When to choose Stripe
- You need complex billing models (usage-based, tiered, multi-product bundles)
- You are building a marketplace or platform that needs Stripe Connect
- You want maximum payment method coverage globally
- You have the team (or willingness) to handle tax compliance yourself
- You need tight integrations with specific tools in the Stripe ecosystem
- You sell physical goods or services that do not fit the digital-product MoR model
- You want full control over the checkout and billing experience
- You are at a scale where Stripe's lower processing fees meaningfully outweigh the MoR convenience
When to choose Lemon Squeezy
- You are a solo founder or tiny team selling SaaS or digital products
- You sell to customers in multiple countries and do not want to deal with tax compliance
- You want an affiliate program without bolting on a third-party tool
- You sell software licenses and want built-in key management
- You value simplicity over flexibility in your billing setup
- You would rather pay a higher percentage than spend time on tax filing
- You are just getting started and want to launch fast without a compliance rabbit hole
Final verdict
Lemon Squeezy is the calmer choice for small SaaS teams selling globally. You pay more per transaction, but you buy back dozens of hours per month in tax compliance, accounting, and regulatory headaches. For a solo founder doing under $20,000 per month in revenue, that tradeoff almost always makes sense.

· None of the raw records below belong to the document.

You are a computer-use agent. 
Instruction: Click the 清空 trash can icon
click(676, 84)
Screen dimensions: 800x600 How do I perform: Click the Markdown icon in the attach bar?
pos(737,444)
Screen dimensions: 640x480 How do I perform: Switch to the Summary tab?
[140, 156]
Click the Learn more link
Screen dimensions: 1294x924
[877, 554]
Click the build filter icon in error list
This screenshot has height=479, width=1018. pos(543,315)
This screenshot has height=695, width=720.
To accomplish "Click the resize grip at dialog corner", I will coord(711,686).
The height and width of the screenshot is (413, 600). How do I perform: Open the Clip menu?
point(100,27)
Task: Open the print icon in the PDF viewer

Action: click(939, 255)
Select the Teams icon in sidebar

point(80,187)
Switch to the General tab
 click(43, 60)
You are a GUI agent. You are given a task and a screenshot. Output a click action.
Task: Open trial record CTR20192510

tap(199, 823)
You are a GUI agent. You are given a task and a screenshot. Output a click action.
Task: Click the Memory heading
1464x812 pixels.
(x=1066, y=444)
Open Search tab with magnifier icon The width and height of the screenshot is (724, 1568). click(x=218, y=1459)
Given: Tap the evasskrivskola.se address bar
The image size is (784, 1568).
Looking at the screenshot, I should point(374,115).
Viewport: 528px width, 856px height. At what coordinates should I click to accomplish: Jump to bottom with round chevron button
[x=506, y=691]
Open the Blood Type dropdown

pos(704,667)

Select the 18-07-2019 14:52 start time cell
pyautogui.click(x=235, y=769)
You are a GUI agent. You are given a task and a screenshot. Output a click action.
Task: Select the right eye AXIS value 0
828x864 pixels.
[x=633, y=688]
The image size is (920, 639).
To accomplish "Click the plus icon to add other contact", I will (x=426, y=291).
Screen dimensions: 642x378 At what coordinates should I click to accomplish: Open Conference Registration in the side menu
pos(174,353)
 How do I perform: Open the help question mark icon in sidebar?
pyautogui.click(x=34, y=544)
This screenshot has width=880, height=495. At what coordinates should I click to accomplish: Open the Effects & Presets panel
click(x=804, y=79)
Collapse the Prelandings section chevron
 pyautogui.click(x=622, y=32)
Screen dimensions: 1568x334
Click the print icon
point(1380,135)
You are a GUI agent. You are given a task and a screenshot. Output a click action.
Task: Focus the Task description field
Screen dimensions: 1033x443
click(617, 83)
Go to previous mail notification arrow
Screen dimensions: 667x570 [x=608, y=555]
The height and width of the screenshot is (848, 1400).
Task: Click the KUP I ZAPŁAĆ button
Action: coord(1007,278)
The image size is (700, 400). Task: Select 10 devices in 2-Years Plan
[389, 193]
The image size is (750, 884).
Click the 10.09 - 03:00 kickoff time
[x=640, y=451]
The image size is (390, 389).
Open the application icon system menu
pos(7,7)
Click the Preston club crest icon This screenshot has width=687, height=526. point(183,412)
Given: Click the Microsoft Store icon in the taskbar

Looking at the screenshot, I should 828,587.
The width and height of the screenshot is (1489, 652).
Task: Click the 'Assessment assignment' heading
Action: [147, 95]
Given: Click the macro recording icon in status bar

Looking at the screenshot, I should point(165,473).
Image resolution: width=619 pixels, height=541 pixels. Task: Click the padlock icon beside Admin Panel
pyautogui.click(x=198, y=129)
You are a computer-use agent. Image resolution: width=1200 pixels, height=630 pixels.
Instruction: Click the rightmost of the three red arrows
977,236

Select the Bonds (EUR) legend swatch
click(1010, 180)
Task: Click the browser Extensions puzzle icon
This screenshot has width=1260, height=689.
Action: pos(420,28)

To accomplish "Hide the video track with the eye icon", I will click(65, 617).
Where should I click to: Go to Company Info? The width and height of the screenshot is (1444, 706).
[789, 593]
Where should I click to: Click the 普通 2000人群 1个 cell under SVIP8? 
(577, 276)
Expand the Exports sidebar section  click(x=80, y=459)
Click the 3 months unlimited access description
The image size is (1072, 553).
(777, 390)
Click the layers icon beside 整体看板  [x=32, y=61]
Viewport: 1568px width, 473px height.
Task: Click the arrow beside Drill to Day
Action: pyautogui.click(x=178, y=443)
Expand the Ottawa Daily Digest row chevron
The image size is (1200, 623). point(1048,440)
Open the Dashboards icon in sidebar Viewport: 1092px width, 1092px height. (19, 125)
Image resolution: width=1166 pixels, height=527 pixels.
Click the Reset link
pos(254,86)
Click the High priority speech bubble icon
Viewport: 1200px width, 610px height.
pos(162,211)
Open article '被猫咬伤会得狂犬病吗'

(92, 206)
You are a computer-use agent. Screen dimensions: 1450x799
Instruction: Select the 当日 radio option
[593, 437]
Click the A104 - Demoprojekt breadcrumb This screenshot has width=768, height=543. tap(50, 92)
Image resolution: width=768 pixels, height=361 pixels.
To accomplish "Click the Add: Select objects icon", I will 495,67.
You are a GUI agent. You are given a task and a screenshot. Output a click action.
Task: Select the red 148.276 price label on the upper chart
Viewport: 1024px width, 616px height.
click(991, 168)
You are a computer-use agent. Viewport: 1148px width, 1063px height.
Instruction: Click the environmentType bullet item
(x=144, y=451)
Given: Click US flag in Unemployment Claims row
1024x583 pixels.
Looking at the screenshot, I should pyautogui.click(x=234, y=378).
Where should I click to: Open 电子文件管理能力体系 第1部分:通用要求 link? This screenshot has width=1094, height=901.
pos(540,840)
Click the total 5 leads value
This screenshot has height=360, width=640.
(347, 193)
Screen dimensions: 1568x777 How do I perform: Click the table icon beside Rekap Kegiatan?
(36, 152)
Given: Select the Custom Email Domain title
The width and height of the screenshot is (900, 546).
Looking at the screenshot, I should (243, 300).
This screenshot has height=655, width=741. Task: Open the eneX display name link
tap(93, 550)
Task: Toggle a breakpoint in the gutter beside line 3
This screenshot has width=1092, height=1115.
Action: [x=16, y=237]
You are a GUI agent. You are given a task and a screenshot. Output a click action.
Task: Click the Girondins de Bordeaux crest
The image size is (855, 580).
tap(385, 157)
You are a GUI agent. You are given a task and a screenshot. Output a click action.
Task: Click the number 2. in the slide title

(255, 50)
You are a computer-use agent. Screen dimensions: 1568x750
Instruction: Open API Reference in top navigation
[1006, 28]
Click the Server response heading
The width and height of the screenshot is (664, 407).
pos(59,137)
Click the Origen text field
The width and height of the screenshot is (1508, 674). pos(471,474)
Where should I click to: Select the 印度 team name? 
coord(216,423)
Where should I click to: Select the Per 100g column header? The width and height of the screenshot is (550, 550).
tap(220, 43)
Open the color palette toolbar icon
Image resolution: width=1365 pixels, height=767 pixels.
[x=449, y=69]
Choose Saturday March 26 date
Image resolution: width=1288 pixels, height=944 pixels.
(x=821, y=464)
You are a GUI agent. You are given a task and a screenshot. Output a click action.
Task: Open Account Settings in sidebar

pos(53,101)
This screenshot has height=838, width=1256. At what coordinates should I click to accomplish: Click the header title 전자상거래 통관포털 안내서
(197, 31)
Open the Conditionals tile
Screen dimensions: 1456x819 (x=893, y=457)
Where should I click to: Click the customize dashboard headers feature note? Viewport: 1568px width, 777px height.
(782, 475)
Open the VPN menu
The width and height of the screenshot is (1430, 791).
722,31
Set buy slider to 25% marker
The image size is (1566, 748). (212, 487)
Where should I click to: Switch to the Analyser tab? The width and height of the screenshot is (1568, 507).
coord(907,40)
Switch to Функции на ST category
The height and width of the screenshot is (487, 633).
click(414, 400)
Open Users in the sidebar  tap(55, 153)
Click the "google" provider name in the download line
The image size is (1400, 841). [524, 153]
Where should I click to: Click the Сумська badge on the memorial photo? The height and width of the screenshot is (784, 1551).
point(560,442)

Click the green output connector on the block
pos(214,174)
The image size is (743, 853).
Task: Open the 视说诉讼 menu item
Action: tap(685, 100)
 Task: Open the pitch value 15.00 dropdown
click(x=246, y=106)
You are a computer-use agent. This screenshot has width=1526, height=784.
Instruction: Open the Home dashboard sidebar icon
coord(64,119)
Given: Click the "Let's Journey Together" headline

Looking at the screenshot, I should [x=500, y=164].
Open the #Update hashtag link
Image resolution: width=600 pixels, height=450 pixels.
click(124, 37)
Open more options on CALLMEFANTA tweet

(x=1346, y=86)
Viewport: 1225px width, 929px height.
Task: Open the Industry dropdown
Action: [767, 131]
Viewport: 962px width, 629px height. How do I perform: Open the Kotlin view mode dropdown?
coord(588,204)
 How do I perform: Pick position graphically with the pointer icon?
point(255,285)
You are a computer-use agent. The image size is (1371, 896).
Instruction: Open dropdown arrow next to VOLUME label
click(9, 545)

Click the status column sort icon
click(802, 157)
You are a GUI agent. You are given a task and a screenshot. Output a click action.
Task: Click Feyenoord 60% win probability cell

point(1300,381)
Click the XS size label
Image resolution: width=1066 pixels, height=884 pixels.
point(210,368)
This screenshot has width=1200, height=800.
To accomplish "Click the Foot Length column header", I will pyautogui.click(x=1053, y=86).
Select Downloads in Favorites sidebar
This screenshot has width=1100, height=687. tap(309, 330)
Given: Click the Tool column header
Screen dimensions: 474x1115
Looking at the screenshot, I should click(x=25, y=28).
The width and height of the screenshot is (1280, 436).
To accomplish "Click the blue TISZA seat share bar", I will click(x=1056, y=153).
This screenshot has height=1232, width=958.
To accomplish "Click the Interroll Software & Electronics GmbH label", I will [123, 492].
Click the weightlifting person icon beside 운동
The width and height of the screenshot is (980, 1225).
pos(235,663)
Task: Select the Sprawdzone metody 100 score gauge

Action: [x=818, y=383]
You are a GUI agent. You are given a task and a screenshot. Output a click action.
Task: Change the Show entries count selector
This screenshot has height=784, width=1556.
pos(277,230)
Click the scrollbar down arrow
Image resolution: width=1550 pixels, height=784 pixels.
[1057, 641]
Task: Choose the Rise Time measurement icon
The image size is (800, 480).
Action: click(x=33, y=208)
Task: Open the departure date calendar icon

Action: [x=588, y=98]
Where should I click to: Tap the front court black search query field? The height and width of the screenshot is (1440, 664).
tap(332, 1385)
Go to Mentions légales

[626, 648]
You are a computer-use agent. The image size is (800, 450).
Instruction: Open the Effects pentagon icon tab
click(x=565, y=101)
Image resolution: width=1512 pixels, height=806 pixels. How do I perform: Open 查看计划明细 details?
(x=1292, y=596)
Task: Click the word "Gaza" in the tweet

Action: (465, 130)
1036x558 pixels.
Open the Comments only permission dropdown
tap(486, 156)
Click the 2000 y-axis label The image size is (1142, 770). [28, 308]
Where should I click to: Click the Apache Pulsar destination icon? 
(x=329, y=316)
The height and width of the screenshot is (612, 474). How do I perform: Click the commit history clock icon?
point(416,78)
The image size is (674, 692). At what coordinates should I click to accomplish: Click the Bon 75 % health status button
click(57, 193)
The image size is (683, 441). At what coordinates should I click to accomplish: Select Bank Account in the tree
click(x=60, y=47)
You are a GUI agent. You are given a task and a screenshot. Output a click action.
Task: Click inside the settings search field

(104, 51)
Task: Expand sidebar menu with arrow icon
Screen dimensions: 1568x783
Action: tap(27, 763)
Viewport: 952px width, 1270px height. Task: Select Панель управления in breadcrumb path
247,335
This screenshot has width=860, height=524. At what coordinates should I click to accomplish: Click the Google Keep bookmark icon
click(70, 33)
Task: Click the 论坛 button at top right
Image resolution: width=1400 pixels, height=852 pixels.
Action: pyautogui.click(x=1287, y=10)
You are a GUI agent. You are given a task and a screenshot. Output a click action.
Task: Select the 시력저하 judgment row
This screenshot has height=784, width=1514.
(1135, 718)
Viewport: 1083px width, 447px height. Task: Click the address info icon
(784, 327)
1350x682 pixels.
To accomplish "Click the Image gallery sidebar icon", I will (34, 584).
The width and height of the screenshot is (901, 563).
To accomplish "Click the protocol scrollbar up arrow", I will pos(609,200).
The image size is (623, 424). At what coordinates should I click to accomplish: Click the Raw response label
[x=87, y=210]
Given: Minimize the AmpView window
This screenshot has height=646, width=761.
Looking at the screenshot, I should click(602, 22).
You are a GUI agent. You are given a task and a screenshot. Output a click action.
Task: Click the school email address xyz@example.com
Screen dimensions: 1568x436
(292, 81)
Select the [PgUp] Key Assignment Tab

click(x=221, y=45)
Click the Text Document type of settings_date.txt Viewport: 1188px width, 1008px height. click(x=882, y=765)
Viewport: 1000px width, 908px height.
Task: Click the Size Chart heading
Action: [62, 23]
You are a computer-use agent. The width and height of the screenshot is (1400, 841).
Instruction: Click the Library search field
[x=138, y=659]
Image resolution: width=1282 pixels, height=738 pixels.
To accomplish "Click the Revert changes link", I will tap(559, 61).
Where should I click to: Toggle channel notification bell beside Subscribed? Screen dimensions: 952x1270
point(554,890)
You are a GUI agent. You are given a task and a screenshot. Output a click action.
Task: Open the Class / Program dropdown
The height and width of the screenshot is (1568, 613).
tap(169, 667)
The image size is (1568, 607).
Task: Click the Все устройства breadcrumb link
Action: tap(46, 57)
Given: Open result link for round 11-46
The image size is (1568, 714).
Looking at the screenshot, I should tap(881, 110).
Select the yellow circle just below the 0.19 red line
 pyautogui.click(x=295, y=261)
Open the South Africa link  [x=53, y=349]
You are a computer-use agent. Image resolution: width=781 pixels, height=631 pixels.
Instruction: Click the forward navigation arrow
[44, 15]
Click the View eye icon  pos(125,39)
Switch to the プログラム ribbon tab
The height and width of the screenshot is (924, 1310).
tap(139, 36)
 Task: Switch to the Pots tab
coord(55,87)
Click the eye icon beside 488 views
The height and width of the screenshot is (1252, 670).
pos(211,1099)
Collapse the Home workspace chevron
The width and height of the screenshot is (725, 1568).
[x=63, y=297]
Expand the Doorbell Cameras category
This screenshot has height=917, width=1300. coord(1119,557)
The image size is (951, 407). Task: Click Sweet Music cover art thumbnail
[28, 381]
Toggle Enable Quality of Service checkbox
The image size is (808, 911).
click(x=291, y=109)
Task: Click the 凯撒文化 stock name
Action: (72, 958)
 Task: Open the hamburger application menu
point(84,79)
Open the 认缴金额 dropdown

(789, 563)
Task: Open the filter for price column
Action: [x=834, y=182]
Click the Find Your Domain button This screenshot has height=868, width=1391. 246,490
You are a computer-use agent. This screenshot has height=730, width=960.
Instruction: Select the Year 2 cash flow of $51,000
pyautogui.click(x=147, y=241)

Stripe is for teams that want or need deeper control. If your billing model is complex, if you need Stripe Connect, if you are at a scale where the fee difference is thousands of dollars per month, or if you simply want to own every piece of the payments stack, Stripe is still the best platform in the world for that.
The question is not which platform is better. It is which category of problem you want to spend your time on. If that answer is "not tax compliance," Lemon Squeezy deserves a serious look.
For a deeper dive into the MoR model with a more established player, check out our Stripe vs Paddle comparison.
Related alternatives
FAQ
Is Lemon Squeezy cheaper than Stripe?+
Usually not on payment fees alone. The case for Lemon Squeezy is operational simplicity, not lower processing cost.
Why do founders still choose Lemon Squeezy?+
Because MoR coverage can remove tax and compliance work they do not want to handle themselves.
Which one would we choose for a small SaaS?+
If the team wants simplicity and global sales fast, Lemon Squeezy is compelling. If the team wants control and can handle the complexity, Stripe remains the strongest platform.